# PBS Show "World Focus" Looking For Interviews In Toronto Area This Week



## Bruce Monkhouse (20 Apr 2009)

Ran this by a few others and it was decided that it sounded real so.................

PBS TV report, producer looking for informationMonday, April 20, 2009 10:30 AM

From: "Lisa at Elsash" <lisa@elsash-tv.com>
To: ruxted@ruxted.ca

I came across The Ruxted Group via the blog, "The Torch." I am a producer working with the American network PBS looking to make a short documentary piece about Canadians' support for the troops fighting in Afghanistan. I am particularly interested to interview friends and relatives of serving soldiers, or with ex-soldiers who have served in Afghanistan, and wonder if you can put me in touch with people who might be suitable.  My dates for shooting start this coming Weds and Thursday, 22nd and 23rd April, if at all possible in the greater Toronto area. The director will be well-known film-maker and veteran journalist Martin Himel, and the piece will be shown on the prime-time PBS show, World Focus.
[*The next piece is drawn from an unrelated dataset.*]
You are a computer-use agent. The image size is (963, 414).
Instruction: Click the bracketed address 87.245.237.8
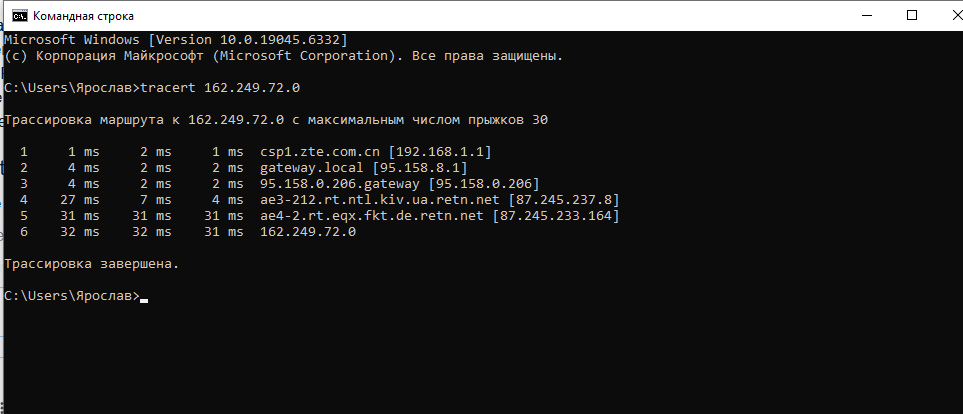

Please do come back to me if you have any queries; I look forward to hearing from you.  
With best regards
 Lisa SandersProducer,
 Elsash ProductionsTel.
(011)972-528-406235
www.elsash-tv.com


Hi,I'm just vetting this right now to see if we have some candidates who wish to paticipate.
Bruce 

Re: PBS TV reportMonday, April 20, 2009 2:26 PM
From: "Lisa at Elsash" <lisa@elsash-tv.com>
To: ruxted

Hello Bruce
Thanks for your note. Please call Martin or myself if you have any queries - I am outside of Canada at the moment, but Martin is in Toronto on 416-8803371. I really want to show a group of people who are actively supporting the Canadian troops - sending messages and parcels to soldiers, following their progress, keeping morale high etc. I think this is an important story that has been totally overlooked by most of the world's media. I do hope you can point me in the right direction. Thanks again, and best regards
 Lisa


----------



## Bruce Monkhouse (21 Apr 2009)

Bumping this as it is very time sensitive.


----------